Как бы то ни было, известный французский медиевист Ален Герро в 1990 году публикует статью в журнале «Анналы», где помимо прочего критикует французскую историографию за слабое знание работ историков из социалистических стран, в особенности исследований Ю. Бессмертного, А. Гуревича, Б. Поршнева, С. Сказкина в СССР, В. Кулы, А. Вычански, Г. Самсоновича, Б. Геремека – в Польше, Е. Вернера, Б. Тёпфера, Е. Мюллер-Мертенс, Й. Херманна в ГДР 204 . В 1989 году с большой помпой в Москве прошел коллоквиум, посвященный юбилею школы «Анналов». В речах иностранных коллег звучали непременные здравицы в часть возвращения советской науки в мировую историографию. На очередной, XVII Конгресс исторических наук в Мадрид советские ученые приезжают, непривычно омолодив состав делегации. Все были уверены, что от нашей науки, освободившейся от пут тоталитаризма, следует ждать блестящих свершений.
204
Guerreau A. Fief, f'eodalit'e et f'eodalisme. Enjeux sociaux et r'eflexion historienne // Annales. 'Economies. Soci'et'es. Civilisations. 1990. Vol. 45. N 1. P. 153—154.
Но тут все кончилось.
И снова старая система умерла далеко не сразу. Вопреки многим ламентациям тогдашних ученых она довольно долго жила по инерции.
Каких-то авторов – того же А.Я. Гуревича или Л.М. Баткина – по-прежнему активно издавали на Западе. Продолжался обмен делегациями. Многие историки словно не замечали, что СССР прекратил свое существование. Некоторые школьные учебники, именуясь по-новому: «История России с древнейших времен до наших дней», все-таки в качестве древнейшей цивилизации на территории нашей страны называли государство Урарту, чем повергали в недоумение коллег из суверенной Армении.
Но Советский Союз кончился, а с ним парадоксальным образом закончился и интерес к историографии российской. Даже там, где он по традиции был достаточно велик. Иностранные византинисты, например, очень быстро начали забывать не только русский язык, но и необходимость ссылаться на труды русских коллег.
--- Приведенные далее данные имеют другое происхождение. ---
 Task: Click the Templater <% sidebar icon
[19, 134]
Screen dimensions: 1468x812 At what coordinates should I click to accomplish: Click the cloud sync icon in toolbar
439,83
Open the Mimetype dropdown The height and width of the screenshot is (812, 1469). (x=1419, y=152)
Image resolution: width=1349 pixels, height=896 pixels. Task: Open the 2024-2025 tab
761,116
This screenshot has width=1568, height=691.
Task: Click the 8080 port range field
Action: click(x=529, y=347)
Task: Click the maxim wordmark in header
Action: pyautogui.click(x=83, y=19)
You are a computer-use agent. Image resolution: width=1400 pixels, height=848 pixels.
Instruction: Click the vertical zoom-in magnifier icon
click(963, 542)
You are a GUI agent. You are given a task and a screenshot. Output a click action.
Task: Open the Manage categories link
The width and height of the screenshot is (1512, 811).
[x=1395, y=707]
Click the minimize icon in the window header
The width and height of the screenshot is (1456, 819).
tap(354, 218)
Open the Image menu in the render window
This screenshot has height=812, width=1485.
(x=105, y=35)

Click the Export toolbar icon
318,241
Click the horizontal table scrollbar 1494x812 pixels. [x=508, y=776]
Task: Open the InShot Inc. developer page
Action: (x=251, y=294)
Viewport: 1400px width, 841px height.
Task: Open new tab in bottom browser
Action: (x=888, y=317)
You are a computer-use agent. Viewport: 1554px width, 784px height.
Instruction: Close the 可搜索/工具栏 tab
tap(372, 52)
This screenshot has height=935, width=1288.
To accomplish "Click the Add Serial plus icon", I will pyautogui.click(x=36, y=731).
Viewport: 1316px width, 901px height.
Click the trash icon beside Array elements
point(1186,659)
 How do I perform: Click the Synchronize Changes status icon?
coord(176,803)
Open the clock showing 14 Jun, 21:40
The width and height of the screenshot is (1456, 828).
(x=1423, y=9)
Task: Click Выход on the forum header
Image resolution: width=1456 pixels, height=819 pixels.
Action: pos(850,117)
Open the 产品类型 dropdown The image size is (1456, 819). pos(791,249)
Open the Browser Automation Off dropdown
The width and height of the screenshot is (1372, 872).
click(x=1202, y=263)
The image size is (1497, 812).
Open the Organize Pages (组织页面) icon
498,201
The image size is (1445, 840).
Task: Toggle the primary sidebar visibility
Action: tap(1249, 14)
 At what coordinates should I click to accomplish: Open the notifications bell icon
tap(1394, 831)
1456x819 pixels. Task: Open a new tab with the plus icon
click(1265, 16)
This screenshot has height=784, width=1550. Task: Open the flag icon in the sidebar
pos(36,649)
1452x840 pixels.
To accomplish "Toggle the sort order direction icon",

В этой связи хочется вспомнить слова г-на Брежере из «Современной истории» Анатоля Франса, относящиеся к влиянию военных неудач на международный престиж французской науки:
«Из письма моего уважаемого друга Вильяма Гаррисона я узнал, что с 1871 года французская наука перестала пользоваться почетом в Англии и что в университетах Оксфорда, Кембриджа, Дублина намеренно игнорируется руководство по археологии Мориса Ренуара, хотя из всех подобных трудов – это лучшее пособие для студентов. Но там не желают учиться у побежденных. Если верить его словам, то профессор, читающий о происхождении греческой керамики, должен принадлежать к нации, которая славится искусством лить пушки, иначе его не будут слушать. Из-за того что маршал Мак-Магон в 1870 году был разбит под Седаном, его собрата Мориса Ренуара не признают в Оксфорде в 1897 году» 205 .
205
Франс А. Современная история. Ивовый манекен // Он же. Собр. соч. М.: ГИХЛ, 1958. С. 169—170.